L’institut ID-Claire consulting vient de réaliser un sondage sur les différents avis et attentes des tunisiens en cette phase postrévolutionnaire.
Ce sondage a été effectué auprès de 785 personnes selon la méthode des quotas. Cette étude a été menée après le 2 eme remaniement ministériel.
Selon cette étude, 63.4 % des sondés déclarent avoir confiance dans l’avenir contre 15.4% qui se disent pessimistes. Les domaines à améliorer en priorité en Tunisie, sont : la justice pour 34.1% et l’éducation pour 13.3% des sondés. L’administration publique et la santé viennent respectivement en 3ème et 4ème position des préoccupations des tunisiens avec 13% et 7.9%.
Sur le plan des attentes des tunisiens, 27.3% espèrent une amélioration de leur niveau de vie, 18.1% pour plus de justice sociale et 16.7% pour une baisse du chômage.

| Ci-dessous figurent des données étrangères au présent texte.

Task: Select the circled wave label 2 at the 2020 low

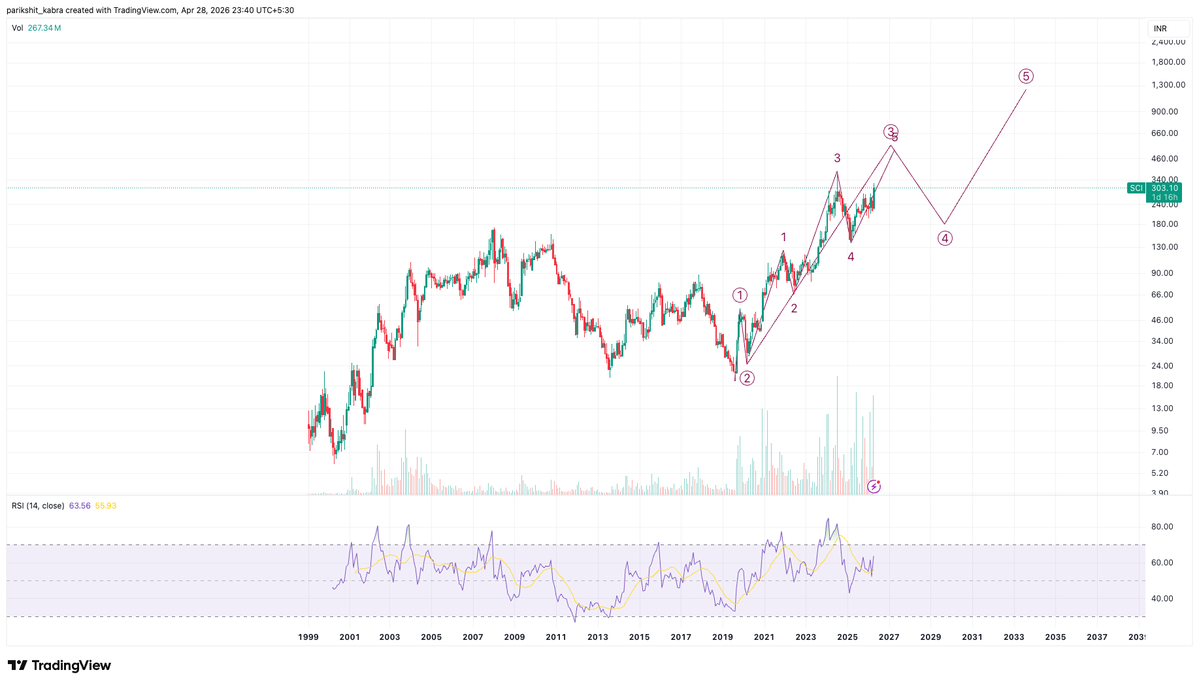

On peut remarquer que les tunisiens placent aux premières positions de leurs priorités des problématiques sociales comme la justice ou l’éducation. De même, le social est aussi au premier chapitre des attentes. Mais on voit qu’à court terme, les sondés déclarent que les actions immédiates à entreprendre par l gouvernement transitoire sont : la lutte contre la corruption à 21.7% , les réformes économiques à 16.3% et la réforme de la constitution à 14.1%.
On peut remarquer également d’après ce sondage qu’une petite majorité de tunisiens fait confiance aux commissions créées après la révolution. Seulement, 36.6% ont confiance dans la commission supérieure de la réforme politique, 39.1% dans la commission d’établissement des faits sur les affaires de malversation et de corruption et 36% font confiance à la commission d’établissement des faits sur les abus durant la dernière période.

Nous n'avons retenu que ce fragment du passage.